Long-term modifications in synaptic efficacy are implicated in learning and memory;dysfunction of this plasticity is implicated in a variety of neurodevelopmental and neuropsychiatric disorders. The long-term goal of this project is to elucidate the supramolecular organization of the postsynaptic density (PSD), which plays a central role in synaptic signal processing. This information may ultimately prove very useful in designing novel approaches to the prevention or treatment of brain disorders.

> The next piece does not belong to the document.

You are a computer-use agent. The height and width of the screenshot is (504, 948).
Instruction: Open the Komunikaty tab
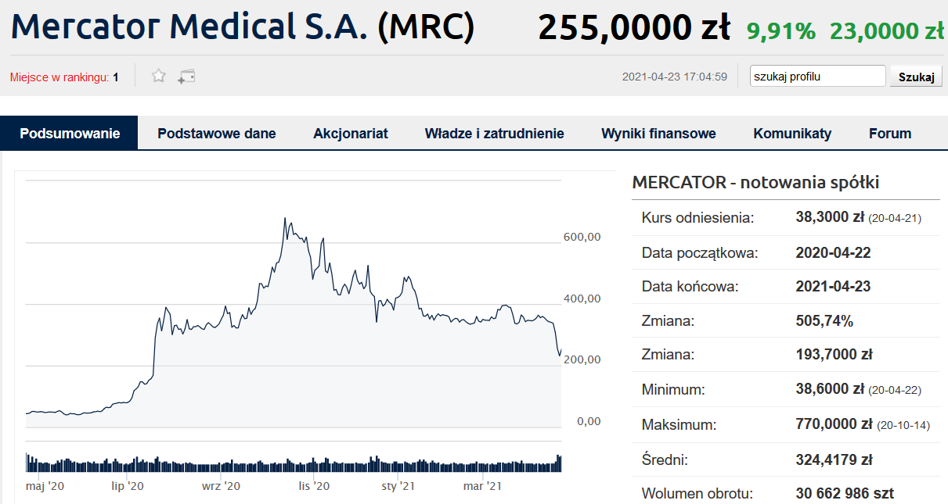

The proposal for this funding cycle includes three specific aims:
Aim 1 is to develop new electron microscopic tools to study the ultrastructure of synapses, and to use these tools to study abnormalities of the PSD in mouse models of autism and schizophrenia.
Aim 2 is to examine how actin filaments attach to the PSD, to study the organization of two isoforms of a protein that links actin to the PSD, and to study two PSD-associated enzymes that control Rho-family proteins (molecular switches that modulate actin remodeling).
Aim 3 is to study the alignment of presynaptic release sites with postsynaptic receptors, and to explore possible disruptions in synaptic structure and receptor expression in mice that have mutations in synaptic adhesion molecules.

Public Health Relevance

Developmental disability, autism, and severe psychiatric disease represent a substantial drain on our country's resources, and a terrible human cost. By examining the structure of synapses in rodent brain, this research may provide a better understanding of the biological basis of these disorders, potentially leading to new approaches to prevention or treatment.

National Institute of Health (NIH)
National Institute of Neurological Disorders and Stroke (NINDS)
Research Project (R01)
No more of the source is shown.